#### [Task set]
• 1. From the article on Asgard archaea, reproduce the passage verbatim, starting at "Between 2.4 billion" and ending after "types of microbes.".
• 2. According to the article on Asgard archaea, during what span of time did oxygen levels rise sharply in the event known as the Great Oxidation Event?

#### [Text segment]

By Ashley Strickland, CNN
(CNN) — Scientists are one step closer to understanding the origins of complex life on Earth after shedding new light on a mystery about our microbial ancestors. The key, they suspect, may lie in how simple microbes that lived billions of years ago adapted to the presence of oxygen.
Humans, like all plants, fungi and animals on Earth, are eukaryotes — organisms with cells that have a clearly defined DNA-containing nucleus and other structures such as mitochondria, organelles that provide cells with power by converting nutrients into energy.
Between 2.4 billion and 2.1 billion years ago, oxygen levels dramatically increased in Earth’s atmosphere, known as the Great Oxidation Event. A few hundred thousand years after the event, the first identifiable traces of eukaryotes, preserved as microfossils, appeared on our planet, suggesting that oxygen has long been a crucial ingredient for the evolution of complex life.
Many scientists believe that eukaryotes evolved from the combination of two types of microbes.
But in a puzzling twist, one of the microbes, known as Asgard archaea, has only been found in oxygen-deprived environments such as hydrothermal vents on the ocean floor — despite appearing to share complex similarities with eukaryotes.
Researchers have questioned how Asgards even crossed paths with other microbes that required oxygen for survival to create eukaryotes if they existed in such different environments.
But a new investigation of Asgard genomes has revealed previously unknown lineages of the microbes in shallow coastal sediments, some of which appear tolerant of and use oxygen, according to a study published February 18 in the journal Nature.
“The fact that some of the Asgards, which are our ancestors, were able to use oxygen fits in with this very well,” study coauthor Brett Baker, associate professor of marine science and integrative biology at the University of Texas at Austin, said in a statement. “Oxygen appeared in the environment, and Asgards adapted to that. They found an energetic advantage to using oxygen, and then they evolved into eukaryotes.”

#### [Record set]
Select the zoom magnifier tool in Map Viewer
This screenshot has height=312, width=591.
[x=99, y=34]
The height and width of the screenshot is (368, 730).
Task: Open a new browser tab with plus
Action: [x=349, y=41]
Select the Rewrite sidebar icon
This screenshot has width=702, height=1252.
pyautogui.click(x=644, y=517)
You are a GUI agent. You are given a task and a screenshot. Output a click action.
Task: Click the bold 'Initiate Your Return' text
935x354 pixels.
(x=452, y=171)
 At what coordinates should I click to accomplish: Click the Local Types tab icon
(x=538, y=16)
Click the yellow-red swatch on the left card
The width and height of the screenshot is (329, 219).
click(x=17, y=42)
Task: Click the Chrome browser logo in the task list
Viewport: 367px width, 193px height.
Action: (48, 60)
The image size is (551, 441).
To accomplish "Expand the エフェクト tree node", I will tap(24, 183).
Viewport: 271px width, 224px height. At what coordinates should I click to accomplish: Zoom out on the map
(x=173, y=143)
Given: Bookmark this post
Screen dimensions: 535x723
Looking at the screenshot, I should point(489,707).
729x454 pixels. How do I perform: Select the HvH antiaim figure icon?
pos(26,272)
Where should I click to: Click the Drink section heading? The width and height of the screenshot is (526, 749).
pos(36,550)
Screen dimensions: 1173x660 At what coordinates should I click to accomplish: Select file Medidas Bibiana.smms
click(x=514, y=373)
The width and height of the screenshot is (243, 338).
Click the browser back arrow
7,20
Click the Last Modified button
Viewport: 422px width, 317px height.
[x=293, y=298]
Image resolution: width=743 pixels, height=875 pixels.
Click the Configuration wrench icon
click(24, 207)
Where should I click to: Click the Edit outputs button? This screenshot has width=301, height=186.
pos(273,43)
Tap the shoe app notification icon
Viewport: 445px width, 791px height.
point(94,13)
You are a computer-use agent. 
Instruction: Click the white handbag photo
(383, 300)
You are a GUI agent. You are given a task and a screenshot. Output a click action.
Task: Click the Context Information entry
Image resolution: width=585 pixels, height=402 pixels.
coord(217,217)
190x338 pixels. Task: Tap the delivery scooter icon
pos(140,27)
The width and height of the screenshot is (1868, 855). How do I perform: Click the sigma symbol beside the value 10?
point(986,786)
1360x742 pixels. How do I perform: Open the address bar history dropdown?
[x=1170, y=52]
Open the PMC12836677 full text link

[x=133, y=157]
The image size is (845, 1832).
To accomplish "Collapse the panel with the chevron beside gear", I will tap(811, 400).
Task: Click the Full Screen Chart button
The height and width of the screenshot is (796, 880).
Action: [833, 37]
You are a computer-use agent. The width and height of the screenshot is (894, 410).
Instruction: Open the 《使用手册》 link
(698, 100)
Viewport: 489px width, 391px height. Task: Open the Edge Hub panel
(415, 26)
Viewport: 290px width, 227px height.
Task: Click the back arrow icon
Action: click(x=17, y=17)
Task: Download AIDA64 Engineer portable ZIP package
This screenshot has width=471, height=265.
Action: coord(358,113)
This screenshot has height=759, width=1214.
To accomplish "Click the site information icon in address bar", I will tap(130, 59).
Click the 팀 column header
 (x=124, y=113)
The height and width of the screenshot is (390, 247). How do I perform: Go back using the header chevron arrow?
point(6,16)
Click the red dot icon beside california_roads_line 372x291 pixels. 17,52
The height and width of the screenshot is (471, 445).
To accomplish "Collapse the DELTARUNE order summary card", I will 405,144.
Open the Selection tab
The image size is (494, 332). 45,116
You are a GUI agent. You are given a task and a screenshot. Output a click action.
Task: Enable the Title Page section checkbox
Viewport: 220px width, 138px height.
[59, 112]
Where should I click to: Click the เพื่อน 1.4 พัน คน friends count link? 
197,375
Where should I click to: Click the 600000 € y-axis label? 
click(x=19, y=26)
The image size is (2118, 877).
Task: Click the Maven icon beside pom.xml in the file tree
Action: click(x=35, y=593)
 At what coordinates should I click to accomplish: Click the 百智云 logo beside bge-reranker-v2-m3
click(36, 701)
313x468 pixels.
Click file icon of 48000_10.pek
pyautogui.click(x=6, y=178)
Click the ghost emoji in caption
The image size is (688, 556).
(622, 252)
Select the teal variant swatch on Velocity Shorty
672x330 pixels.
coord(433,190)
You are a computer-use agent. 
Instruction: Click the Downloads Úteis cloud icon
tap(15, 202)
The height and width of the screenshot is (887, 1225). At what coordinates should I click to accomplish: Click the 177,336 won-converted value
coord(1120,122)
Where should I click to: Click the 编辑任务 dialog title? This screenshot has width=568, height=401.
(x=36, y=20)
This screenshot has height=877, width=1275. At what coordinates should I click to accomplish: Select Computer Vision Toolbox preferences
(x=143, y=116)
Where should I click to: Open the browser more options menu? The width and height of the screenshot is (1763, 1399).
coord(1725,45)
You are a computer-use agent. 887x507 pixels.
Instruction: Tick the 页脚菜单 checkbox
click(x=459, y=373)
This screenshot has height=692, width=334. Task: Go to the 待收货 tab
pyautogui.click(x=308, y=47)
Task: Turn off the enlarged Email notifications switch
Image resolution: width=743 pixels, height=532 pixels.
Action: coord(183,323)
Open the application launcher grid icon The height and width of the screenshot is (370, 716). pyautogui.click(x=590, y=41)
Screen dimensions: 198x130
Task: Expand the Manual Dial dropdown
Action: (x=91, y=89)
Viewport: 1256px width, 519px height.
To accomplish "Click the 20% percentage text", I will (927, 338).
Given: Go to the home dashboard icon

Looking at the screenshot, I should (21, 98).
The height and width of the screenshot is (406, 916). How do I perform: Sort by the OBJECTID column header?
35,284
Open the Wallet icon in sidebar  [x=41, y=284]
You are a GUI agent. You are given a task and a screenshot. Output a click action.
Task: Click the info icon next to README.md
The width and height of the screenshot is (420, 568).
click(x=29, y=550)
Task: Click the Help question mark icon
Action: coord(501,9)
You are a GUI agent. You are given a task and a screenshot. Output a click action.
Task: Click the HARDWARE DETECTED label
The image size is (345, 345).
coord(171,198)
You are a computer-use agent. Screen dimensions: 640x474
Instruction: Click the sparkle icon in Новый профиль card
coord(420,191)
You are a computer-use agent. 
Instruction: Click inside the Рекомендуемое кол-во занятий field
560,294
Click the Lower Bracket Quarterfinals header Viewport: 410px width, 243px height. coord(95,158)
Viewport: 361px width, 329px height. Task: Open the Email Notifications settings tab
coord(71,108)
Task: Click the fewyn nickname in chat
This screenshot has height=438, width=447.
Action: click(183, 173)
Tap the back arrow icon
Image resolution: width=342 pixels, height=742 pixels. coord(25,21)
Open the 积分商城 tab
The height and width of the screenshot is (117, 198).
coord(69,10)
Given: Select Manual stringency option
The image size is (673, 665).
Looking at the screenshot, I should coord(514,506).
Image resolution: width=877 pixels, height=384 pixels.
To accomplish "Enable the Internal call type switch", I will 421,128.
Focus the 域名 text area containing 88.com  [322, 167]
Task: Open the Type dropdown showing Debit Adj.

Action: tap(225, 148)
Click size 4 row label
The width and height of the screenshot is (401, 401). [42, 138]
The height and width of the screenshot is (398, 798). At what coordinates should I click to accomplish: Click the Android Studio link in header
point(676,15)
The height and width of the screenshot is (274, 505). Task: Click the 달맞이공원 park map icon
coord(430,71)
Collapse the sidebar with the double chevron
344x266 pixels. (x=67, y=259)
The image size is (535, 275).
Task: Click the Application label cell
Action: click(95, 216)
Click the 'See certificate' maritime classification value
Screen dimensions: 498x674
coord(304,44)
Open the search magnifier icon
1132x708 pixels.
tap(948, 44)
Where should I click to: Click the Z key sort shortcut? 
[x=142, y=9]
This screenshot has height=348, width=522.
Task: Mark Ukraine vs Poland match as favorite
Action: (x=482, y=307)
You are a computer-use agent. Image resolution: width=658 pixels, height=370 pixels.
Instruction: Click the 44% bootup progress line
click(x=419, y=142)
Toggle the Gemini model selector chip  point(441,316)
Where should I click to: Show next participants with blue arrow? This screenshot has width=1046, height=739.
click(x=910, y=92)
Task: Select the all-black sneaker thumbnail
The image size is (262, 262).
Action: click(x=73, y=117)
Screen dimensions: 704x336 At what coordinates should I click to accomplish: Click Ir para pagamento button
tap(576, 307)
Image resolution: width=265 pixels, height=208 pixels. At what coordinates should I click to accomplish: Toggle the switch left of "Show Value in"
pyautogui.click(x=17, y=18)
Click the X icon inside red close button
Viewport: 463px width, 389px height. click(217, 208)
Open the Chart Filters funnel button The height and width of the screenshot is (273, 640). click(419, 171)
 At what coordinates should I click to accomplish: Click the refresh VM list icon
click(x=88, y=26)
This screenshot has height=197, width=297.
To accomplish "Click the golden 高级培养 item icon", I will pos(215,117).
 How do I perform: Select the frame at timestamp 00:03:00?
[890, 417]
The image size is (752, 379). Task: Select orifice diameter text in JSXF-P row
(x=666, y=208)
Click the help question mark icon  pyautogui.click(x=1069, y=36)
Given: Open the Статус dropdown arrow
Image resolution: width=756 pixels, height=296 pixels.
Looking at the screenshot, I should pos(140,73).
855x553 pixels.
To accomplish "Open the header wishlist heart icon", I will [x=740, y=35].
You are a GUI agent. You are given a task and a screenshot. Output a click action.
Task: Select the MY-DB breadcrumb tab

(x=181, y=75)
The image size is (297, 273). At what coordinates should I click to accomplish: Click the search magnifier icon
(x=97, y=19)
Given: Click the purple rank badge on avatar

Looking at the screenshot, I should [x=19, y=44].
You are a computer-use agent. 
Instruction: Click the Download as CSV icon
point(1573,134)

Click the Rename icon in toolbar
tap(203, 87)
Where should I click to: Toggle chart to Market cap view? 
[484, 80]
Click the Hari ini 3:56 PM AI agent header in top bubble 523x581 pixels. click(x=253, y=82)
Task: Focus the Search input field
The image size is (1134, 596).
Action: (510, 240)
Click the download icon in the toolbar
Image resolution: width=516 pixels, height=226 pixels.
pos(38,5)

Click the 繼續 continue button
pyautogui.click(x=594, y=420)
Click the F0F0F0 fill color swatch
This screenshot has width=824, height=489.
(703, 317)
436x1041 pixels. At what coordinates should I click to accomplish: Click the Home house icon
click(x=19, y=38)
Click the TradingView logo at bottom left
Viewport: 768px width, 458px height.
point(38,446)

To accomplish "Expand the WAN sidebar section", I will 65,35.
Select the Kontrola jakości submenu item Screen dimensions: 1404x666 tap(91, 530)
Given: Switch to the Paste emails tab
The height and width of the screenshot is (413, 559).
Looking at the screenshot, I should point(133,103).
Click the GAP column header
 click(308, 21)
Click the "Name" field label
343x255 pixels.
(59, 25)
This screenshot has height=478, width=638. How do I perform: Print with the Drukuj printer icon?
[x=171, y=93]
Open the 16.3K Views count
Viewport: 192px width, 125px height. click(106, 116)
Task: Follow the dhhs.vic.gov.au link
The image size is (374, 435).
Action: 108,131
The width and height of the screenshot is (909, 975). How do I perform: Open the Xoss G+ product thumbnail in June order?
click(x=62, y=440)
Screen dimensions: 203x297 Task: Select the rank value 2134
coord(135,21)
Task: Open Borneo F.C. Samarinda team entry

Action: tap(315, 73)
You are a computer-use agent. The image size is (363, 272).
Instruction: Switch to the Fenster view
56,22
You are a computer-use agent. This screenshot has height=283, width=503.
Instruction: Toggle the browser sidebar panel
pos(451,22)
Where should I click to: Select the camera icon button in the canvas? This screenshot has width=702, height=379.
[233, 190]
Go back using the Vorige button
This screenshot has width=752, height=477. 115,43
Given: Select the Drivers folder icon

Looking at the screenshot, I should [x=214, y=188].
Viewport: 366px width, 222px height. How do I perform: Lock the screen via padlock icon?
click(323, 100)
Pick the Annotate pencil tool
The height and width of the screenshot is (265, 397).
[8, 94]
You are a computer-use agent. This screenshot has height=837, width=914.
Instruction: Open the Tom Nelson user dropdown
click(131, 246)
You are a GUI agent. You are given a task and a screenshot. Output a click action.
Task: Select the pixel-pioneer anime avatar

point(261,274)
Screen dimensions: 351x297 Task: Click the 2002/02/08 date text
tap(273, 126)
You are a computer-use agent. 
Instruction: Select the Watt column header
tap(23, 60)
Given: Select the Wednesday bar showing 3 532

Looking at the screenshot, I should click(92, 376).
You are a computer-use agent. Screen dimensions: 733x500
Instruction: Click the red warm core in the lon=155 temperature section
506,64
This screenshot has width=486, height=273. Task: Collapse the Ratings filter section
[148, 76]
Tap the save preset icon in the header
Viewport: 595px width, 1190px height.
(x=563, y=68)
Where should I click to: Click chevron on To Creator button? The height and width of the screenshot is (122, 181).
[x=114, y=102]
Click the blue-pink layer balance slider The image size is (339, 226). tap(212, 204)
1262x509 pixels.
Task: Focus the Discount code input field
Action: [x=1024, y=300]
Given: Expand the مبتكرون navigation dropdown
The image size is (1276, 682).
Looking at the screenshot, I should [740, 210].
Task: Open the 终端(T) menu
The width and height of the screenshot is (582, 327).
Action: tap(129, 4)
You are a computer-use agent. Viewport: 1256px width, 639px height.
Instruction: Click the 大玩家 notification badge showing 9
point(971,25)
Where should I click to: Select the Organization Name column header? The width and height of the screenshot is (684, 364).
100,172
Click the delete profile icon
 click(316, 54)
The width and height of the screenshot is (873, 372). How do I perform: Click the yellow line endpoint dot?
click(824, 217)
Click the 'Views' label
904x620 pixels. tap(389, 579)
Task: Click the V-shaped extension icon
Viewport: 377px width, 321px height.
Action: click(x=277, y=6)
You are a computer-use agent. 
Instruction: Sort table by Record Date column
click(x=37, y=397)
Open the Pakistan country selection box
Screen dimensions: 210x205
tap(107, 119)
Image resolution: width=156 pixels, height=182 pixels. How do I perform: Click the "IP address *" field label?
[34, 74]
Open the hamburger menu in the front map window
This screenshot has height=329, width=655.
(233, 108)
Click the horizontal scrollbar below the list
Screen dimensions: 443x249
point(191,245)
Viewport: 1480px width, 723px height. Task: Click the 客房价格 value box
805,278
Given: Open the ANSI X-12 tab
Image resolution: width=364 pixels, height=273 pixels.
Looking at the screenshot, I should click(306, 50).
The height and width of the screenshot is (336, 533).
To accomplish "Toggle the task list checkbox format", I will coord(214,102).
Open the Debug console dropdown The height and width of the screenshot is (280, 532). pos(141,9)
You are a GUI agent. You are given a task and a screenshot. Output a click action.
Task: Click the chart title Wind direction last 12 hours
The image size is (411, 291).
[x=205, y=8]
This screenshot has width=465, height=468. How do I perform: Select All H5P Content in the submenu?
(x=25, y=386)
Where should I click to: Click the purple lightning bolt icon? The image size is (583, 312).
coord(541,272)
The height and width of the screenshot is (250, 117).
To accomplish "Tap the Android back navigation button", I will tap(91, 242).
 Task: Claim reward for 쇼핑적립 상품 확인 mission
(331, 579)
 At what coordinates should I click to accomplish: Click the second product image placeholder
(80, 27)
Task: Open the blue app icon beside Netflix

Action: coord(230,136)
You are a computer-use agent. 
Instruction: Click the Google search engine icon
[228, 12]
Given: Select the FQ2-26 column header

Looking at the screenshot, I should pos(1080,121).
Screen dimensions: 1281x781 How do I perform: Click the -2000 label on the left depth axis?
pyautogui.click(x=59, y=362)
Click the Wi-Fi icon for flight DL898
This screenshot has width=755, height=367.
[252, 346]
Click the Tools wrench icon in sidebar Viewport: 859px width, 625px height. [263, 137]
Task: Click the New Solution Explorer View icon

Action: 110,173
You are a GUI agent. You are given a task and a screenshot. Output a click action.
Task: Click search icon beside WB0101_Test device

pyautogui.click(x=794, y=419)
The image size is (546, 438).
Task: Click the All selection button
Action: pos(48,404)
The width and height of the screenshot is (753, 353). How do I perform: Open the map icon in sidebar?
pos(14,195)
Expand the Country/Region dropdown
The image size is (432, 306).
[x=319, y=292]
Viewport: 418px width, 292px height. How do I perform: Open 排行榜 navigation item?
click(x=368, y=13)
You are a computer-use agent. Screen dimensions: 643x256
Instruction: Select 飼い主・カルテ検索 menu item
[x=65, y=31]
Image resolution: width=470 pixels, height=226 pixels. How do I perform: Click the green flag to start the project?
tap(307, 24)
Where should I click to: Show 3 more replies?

#### [Task-by-task outputs]
• 1.
Between 2.4 billion and 2.1 billion years ago, oxygen levels dramatically increased in Earth’s atmosphere, known as the Great Oxidation Event. A few hundred thousand years after the event, the first identifiable traces of eukaryotes, preserved as microfossils, appeared on our planet, suggesting that oxygen has long been a crucial ingredient for the evolution of complex life.
Many scientists believe that eukaryotes evolved from the combination of two types of microbes.

• 2. Between 2.4 billion and 2.1 billion years ago.